Central Illinois lawmakers visited the United Contractors Midwest asphalt facility in north Normal Thursday before touring the ongoing road construction on Interstate 74.
State Rep. Dan Brady was among the bipartisan group of legislators that passed Illinois’ first capital bill in 10 years. The Bloomington Republican said the I-74 site west of Bloomington-Normal has increased the local construction labor count by 15.
“Now across the state of Illinois as the capital bill continues, that’s going to mean more jobs. What does that mean? It means more people are able to pay taxes into our state, have jobs, and be (a) part of our economy. (It is) very crucial for the state of Illinois to move forward,” Brady said at the I-74 site.
Also in attendance was state Sen. Dave Koehler. The Peoria Republican said he has heard from a lot of residents who are frustrated about the gas tax increase that passed last month and took effect July 1. It was the first state motor fuel tax increase in close to 30 years, raising the statewide gas tax by 19 cents. But, Koehler said, that increase will make a noticeable impact locally.
“District 5, which is Peoria’s district, has some of the worst bridges in the state. We need to address that,” he said. “We’ve got a lot of bridges that cross the Illinois River. We need to make sure that those are safe, that those are up to specs.”
Koehler said by passing a capital bill and indexing the gas tax to the cost of living, funding is guaranteed to keep state roads and bridges properly maintained.
Brady agreed, saying that “roads and bridges don’t pay for themselves.”
“They want the roads, they want the bridges fixed, and that’s an investment. And an investment we have to make.
“The materials that are going to this very area of construction in my district come from my district,” Brady said, referring to the stretch of I-74 that passes through Carlock.
Brady said with the capital bill and increase in the state gas tax, infrastructure projects are expected to receive an additional $2 billion a year.
Koelher said post-capital bill roads will be made using a technique called rubbelizing.
“They crush (the old road) up and they use that as the base, all of the steel is still in there, and then they come back over it with layers of asphalt.”

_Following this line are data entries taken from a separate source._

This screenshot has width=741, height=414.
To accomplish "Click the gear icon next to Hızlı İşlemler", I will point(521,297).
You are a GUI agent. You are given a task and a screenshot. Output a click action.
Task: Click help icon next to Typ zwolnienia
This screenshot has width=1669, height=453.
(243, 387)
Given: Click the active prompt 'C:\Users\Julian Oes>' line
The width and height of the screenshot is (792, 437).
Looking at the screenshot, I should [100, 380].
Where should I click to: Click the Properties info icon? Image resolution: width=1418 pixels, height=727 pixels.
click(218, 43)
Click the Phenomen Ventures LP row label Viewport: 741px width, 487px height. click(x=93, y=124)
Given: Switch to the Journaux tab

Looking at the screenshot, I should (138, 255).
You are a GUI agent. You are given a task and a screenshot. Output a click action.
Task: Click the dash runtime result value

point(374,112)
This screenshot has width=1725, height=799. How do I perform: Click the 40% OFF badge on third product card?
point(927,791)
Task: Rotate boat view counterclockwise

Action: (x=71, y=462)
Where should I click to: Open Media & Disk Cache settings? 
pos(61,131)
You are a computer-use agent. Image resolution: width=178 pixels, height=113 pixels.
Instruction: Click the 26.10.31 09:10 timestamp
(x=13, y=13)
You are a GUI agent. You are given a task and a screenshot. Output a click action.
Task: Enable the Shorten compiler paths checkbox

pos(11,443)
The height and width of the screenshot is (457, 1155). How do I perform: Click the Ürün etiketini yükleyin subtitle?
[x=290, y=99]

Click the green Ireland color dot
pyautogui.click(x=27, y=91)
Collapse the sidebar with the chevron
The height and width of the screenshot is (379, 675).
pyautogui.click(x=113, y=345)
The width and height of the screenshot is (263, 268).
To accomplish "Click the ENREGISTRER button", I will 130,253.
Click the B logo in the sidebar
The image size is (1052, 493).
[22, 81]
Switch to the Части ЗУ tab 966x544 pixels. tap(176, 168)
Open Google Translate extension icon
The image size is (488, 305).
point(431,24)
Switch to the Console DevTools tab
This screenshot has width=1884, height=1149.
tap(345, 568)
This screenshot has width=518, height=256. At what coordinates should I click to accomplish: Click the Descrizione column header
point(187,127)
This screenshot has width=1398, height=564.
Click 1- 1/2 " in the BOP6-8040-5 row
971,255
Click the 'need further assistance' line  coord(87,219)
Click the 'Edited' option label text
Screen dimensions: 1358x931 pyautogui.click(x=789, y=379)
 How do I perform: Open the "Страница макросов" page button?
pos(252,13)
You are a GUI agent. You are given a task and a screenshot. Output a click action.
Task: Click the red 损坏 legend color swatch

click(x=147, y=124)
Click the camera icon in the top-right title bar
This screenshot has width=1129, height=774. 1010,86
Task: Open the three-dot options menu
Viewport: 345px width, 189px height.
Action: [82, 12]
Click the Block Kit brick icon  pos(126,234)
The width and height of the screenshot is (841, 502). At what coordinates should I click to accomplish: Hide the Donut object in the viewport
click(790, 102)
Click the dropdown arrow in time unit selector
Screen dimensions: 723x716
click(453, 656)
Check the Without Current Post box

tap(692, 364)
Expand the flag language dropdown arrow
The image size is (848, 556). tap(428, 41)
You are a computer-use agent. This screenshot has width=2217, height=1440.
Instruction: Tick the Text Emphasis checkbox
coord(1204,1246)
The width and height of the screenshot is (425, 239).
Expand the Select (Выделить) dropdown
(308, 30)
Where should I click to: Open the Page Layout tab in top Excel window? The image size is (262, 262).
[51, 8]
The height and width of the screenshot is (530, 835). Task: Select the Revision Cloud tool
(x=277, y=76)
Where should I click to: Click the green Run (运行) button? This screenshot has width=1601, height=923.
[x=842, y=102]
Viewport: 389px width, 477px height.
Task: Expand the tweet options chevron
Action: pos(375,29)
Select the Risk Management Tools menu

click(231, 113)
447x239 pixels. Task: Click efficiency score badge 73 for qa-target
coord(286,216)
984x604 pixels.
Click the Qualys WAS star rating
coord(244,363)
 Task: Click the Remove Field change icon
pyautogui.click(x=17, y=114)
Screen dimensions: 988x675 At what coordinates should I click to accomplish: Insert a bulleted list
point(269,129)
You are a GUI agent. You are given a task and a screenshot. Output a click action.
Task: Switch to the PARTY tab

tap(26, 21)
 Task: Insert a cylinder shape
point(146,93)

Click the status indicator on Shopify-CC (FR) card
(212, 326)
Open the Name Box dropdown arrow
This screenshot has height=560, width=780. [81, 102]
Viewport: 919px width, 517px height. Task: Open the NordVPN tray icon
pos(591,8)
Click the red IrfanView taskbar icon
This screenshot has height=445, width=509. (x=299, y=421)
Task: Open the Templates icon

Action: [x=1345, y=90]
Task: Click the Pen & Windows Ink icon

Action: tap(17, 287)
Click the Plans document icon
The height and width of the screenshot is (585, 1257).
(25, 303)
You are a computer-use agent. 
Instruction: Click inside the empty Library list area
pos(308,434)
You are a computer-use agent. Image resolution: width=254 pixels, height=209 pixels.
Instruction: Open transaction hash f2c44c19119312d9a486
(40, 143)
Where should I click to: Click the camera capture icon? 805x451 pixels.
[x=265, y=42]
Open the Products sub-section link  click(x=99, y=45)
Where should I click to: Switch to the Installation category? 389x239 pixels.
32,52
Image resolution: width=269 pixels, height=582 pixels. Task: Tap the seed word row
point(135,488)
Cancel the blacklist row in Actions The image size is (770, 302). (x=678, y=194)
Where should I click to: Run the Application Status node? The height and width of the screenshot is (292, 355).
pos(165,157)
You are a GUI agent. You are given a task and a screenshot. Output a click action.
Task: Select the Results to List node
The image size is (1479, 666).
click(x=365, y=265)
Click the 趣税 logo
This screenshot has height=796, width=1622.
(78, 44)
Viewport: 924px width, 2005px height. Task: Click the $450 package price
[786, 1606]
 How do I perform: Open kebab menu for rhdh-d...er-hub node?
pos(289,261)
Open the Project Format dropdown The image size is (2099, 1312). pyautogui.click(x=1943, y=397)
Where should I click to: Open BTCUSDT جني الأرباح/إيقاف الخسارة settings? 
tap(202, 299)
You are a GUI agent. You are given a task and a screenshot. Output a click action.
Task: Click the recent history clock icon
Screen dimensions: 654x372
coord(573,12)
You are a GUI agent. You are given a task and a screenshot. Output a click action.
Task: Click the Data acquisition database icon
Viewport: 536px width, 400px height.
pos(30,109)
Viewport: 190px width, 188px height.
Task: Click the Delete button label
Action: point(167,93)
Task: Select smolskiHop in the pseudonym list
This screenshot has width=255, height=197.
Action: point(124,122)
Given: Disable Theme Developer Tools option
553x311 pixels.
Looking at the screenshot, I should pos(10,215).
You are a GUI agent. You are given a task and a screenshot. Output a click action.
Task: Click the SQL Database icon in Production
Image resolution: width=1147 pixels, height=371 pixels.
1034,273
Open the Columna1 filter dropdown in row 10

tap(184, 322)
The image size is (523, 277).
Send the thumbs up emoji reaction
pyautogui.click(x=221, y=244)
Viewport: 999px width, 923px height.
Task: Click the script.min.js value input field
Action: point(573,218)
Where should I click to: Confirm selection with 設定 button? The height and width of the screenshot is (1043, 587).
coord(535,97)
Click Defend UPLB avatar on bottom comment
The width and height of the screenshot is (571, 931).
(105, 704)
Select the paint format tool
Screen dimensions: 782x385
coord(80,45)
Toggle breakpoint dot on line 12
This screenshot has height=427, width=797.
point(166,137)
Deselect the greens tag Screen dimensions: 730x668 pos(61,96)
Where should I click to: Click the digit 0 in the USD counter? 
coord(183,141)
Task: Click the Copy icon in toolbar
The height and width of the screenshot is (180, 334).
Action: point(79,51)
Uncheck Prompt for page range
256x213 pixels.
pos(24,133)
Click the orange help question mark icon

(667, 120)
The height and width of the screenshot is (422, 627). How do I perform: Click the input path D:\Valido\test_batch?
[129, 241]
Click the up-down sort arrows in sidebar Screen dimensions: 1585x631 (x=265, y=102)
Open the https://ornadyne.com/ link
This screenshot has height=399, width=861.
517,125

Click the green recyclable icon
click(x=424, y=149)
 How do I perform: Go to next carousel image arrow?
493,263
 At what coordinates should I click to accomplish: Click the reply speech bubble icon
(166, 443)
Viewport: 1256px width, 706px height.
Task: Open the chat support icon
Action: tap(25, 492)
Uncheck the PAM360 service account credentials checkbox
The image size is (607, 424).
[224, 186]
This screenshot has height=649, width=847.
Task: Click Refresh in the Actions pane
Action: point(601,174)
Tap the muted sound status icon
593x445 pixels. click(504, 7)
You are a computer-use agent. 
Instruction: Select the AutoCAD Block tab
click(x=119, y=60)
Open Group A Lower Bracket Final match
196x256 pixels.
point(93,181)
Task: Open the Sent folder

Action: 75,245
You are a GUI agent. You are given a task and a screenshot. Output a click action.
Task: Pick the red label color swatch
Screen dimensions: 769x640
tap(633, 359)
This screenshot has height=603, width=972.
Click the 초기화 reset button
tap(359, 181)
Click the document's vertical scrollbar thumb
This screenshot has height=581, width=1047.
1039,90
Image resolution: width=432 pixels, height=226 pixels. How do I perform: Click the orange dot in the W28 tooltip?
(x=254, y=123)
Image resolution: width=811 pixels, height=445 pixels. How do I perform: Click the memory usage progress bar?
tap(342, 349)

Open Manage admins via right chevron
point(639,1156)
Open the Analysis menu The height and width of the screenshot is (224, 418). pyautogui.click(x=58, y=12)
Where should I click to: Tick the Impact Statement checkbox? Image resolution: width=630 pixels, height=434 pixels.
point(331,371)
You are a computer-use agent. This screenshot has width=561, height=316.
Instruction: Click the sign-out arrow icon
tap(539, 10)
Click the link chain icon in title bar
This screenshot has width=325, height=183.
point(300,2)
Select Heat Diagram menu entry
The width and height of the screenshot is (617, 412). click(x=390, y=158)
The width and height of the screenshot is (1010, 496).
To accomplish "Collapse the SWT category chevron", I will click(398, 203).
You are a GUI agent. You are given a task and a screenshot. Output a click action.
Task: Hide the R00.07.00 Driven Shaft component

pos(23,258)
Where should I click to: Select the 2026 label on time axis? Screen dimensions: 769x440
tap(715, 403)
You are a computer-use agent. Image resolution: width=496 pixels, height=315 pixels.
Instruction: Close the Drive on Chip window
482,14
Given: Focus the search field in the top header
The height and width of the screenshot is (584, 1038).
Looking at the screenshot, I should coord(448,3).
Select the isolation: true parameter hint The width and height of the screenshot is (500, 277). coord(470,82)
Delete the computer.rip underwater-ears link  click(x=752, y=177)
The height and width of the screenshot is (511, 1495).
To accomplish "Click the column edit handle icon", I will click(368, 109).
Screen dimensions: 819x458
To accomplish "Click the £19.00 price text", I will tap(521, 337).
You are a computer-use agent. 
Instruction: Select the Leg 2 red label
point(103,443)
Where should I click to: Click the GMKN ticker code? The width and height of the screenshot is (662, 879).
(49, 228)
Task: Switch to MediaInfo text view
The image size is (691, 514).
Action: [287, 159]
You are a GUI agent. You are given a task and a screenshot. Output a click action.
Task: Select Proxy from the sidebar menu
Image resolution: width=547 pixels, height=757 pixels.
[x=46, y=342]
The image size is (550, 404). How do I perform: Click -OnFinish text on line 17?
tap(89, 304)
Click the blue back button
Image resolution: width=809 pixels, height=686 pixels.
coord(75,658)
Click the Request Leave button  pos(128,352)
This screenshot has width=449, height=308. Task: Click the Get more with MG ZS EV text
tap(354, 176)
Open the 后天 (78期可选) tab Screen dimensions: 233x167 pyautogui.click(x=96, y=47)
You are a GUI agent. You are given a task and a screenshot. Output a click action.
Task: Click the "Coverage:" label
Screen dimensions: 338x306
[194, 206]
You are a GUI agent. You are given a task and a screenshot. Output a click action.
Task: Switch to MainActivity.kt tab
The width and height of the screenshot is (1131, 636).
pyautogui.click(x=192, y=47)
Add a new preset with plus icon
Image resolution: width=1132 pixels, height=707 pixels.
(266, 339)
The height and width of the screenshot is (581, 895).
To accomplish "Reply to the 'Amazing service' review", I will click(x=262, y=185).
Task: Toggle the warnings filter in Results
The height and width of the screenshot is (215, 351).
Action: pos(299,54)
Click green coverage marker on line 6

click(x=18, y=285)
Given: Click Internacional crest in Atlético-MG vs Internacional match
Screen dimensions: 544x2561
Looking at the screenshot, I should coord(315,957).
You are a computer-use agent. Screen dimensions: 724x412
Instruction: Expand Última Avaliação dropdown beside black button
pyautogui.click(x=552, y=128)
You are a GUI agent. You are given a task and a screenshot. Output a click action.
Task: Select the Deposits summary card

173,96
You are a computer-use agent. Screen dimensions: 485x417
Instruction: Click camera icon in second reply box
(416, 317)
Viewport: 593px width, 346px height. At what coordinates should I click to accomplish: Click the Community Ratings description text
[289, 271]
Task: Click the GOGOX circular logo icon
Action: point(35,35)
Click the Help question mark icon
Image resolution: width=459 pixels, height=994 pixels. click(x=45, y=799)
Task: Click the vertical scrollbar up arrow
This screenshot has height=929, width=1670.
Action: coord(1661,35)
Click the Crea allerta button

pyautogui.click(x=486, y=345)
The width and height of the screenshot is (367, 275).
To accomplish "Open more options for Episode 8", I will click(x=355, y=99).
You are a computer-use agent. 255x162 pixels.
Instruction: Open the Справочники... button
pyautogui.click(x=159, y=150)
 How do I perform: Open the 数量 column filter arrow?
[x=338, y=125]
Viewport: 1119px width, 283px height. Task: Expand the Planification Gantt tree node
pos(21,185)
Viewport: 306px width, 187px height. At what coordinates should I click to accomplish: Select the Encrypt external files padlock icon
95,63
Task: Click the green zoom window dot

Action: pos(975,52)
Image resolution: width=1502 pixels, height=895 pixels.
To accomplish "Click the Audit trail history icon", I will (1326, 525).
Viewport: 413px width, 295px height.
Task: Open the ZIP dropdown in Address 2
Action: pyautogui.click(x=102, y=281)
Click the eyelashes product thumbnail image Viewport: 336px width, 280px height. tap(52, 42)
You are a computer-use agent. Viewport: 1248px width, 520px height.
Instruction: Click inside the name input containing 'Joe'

UCM calls rubbelizing “state of the art technology for roads.
Brady said with the new technique, the longevity of roads is upwards of 20 years. Rubbelizing also means the roads will only need minor resurfacing work to maintain it over the life of the road, he explained. That’s compared to the more current technique of tearing up the road in its entirety.
Koehler says he expects to see a boost in the economy in the coming years as a result of the passage of the capital bill.
“They buy materials locally, they employ labor locally, so all of this money recirculates in the economy,” Koehler said. “This money isn’t going out of state to somebody.”